Kalanick defended Uber, reiterating his belief that its service is legal, noting that in “every city we’ve rolled out, we’ve continued to operate in,” including NYC — although currently Uber only works with black sedan-style livery drivers. In terms of Uber’s ongoing Chicago lawsuit, Kalanick denied that Uber was pocketing tips from drivers. “The business model in Chicago is similar to a hair salon, where the stylist pays a fee to rent a chair,” he said. “That does not mean the hair salon is stealing the tip.”

Airbnb is one of the most popular kinds of “collaborative consumption” — but cities are beginning to chafe at the lost of tax revenue.

It sounds simple to resolve, almost, but the issues are deceptively complex. Take Lyft, for example. The idea behind this service, with the friendly pink mustaches, is to replicate experience of your friend giving you a ride — Zimmer said that he had heard of people going out for dinner at the end of a Lyft or staying in touch. Riders are encouraged to sit in the front seat, not the back. When I asked him how Lyft differed from a cab, besides the “different feel,” Zimmer offered details on the method of procurement and payment. “It integrates technology. With a tap of a button, your friend with a car appears on demand. Technology makes that possible: requesting a ride, reimbursing from that ride.”
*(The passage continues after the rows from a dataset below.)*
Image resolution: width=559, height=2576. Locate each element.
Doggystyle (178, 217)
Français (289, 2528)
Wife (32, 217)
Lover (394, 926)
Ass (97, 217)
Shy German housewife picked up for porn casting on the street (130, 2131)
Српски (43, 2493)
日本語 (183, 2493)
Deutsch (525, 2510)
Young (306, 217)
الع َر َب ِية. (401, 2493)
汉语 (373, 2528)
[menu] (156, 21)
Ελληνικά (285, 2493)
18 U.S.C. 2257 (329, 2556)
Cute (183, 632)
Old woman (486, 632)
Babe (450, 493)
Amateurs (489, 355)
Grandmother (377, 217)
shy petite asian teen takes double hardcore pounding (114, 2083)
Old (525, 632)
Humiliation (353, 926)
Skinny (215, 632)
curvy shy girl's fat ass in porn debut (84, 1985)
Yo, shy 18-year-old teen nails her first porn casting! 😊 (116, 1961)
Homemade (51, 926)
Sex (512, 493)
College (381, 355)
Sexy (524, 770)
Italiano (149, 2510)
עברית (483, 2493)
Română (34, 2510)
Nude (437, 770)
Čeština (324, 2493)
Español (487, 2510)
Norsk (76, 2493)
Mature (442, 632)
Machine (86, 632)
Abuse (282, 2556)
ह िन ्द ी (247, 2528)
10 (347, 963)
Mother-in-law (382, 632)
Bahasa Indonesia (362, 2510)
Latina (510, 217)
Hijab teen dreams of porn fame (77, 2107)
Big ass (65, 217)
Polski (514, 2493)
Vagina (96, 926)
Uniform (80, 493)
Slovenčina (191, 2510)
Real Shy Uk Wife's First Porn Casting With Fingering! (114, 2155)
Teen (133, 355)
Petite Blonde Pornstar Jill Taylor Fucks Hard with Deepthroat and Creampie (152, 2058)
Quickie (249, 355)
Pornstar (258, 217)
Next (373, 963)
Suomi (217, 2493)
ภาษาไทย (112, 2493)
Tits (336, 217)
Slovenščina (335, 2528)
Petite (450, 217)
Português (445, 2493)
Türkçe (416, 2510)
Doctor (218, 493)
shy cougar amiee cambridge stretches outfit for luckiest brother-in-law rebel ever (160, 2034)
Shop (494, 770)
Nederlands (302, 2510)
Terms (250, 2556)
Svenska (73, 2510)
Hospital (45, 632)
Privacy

But that doesn’t differentiate Lyft, really, from a spiffed-up taxi. And taxi regulation goes beyond medallions that say who can and can’t drive a cab. Take insurance, for example. In response to a report from The Bay Citizen that quoted personal injury lawyers saying that it was “troubling” that Lyft and Sidecar drivers were not carrying nearly the $1 million of coverage required for taxis, Lyft added that protection for drivers. It’s similar to a move Airbnb was forced to make last year after the highly publicized vandalism of a house spurred the company to up its coverage to up to $1 million.

It’s hard to say how much impact regulatory issues will have on startups, said Nick Economides (really his name), a visiting professor at Berkeley’s Haas School of Business. “In the sense that this is a new business, they are having to negotiate how it’s going to be regulated,” Economides said of ride-sharing start-ups. “That seems very normal and straightforward.”

A more dicey question is what exactly is new about “collaborative consumption” companies — and if the basic service is not new, why it should fall outside of existing rules? So far, these companies have survived, even flourished, all while clashing with local and state laws. And with cities like San Francisco eager to please tech companies, it seems plausible that some rules might be changed to accommodate the disruption that comes from the new businesses. Kalanick said that Uber would be looking to increase the list of 18 cities they currently operate in before the end of the year: “We feel like we’re doing good business, creating new jobs, making the city more liveable.”

But these controversies do take some of the air out of the hype around so-called collaborative consumption. “It could be that businesses think if they are put under this general rubric, they might escape regulation. The businesses can say, ‘we are something completely different,’” Economides said. Even if they aren’t.